Libraries provide space and resources for small businesses and entrepreneurs as well as supporting job-seekers in various ways. They also help to develop people’s digital and information literacy, which are both crucial for work in the modern world. Support offered in these areas can enhance the local economy.

  • The Mitchell Library in Glasgow hosted Google’s Digital Garage, an initiative that aims to provide digital skills training, in particular to start-ups and small businesses and people looking to change careers. The aim is to ensure individuals and businesses have the key skills necessary to work and thrive in the modern, digital age. Google has said that businesses who participate in Digital Garage’s see benefits such as improved sales and greater engagement with their social media and websites. The provision of this in the library means that now “thousands of small businesses and individuals” have received training in crucial digital skills they need for work or to grow their business (Scottish Government Digital Strategy, p.10). This also ties in with our points on the work of libraries in supporting digital access and skills.
  • The Scottish Library and Information Council (SLIC) has developed the first-ever national Coworking Network which aims to turn underused public library space in Scotland into places where small businesses and entrepreneurs can come “to work, meet and collaborate in a shared space”. Members of the Scottish Coworking Network can use any library hub in the network for space, online and physical resources, and to hold events and professional development sessions. One example is the recently opened coworking hub in Dundee Central Library, where 8 fixed desks and 5 hot desks are available. These hubs offer important space, equipped with the right resources and surrounded by an abundance of information and books, at an affordable price to help small businesses and entrepreneurs who may otherwise be unable to afford the appropriate space they need to work and grow. By helping to develop and support local people and businesses in this way, public libraries are directly contributing to the local economy and employment.
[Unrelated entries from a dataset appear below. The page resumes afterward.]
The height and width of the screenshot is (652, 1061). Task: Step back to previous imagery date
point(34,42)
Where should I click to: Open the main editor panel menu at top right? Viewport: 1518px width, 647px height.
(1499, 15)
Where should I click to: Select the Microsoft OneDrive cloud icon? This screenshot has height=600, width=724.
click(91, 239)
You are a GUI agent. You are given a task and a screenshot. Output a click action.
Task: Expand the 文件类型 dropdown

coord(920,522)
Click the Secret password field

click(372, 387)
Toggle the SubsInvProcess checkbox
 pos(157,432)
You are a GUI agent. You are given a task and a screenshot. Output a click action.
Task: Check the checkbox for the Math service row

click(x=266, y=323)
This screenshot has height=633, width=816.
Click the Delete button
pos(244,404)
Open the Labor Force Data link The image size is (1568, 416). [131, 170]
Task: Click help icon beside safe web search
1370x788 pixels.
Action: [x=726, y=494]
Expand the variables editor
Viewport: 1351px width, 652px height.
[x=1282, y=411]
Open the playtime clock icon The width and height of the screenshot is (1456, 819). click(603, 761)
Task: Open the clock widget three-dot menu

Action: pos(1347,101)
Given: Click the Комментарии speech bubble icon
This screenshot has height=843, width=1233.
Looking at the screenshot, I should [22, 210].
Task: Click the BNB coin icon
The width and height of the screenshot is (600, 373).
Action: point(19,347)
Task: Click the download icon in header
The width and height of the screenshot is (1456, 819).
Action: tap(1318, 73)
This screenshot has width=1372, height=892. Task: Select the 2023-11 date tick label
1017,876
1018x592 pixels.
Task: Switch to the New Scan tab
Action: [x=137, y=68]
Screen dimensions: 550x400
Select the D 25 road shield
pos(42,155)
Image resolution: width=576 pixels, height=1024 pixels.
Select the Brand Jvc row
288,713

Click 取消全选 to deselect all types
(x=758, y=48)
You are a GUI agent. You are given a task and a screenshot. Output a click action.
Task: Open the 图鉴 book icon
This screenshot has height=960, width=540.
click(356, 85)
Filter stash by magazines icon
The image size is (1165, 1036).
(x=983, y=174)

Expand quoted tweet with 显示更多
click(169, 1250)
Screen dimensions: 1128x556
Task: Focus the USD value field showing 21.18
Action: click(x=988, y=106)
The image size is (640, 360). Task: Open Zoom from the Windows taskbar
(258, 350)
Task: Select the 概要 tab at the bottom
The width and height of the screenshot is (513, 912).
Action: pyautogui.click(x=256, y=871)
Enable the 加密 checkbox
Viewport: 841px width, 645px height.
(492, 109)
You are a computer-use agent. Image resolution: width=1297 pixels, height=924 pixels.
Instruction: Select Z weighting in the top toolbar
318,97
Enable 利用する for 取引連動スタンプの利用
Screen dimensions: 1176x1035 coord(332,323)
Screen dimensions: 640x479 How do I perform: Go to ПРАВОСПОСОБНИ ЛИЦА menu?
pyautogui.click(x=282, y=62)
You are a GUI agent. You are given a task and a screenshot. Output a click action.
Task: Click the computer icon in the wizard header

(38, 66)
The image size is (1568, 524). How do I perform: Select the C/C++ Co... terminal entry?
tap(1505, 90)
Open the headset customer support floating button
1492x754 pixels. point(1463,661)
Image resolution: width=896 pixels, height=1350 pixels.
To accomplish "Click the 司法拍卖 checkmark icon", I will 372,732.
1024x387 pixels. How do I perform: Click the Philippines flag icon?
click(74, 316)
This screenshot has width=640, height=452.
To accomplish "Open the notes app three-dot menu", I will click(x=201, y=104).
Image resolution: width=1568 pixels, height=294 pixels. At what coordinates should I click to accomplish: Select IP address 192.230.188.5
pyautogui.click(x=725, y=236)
  • The Ambition & Opportunity Refresh states that many library services now collaborate with other agencies to offer Employability Hubs (p.14). For example, North Ayrshire offers a number of Employability Hubs across the council area. Several of these are based in libraries, such as the Kilbirnie Library Employability Hub which opened in 2016. These hubs are described as a ‘one-stop-shop’ for people looking for work, offering help with CVs and interview skills, employer workshops, skills sessions, and literacy and numeracy support, amongst other forms of support. Similarly, libraries in Inverclyde offer advice and help for people looking for work, changing careers, or seeking to get ahead in their current role. They can support people to find the help they need to develop their interview skills and create a CV. Work Clubs are also held in a number of libraries across Inverclyde each week and these focus on things such as developing attendees’ IT skills and writing CVs.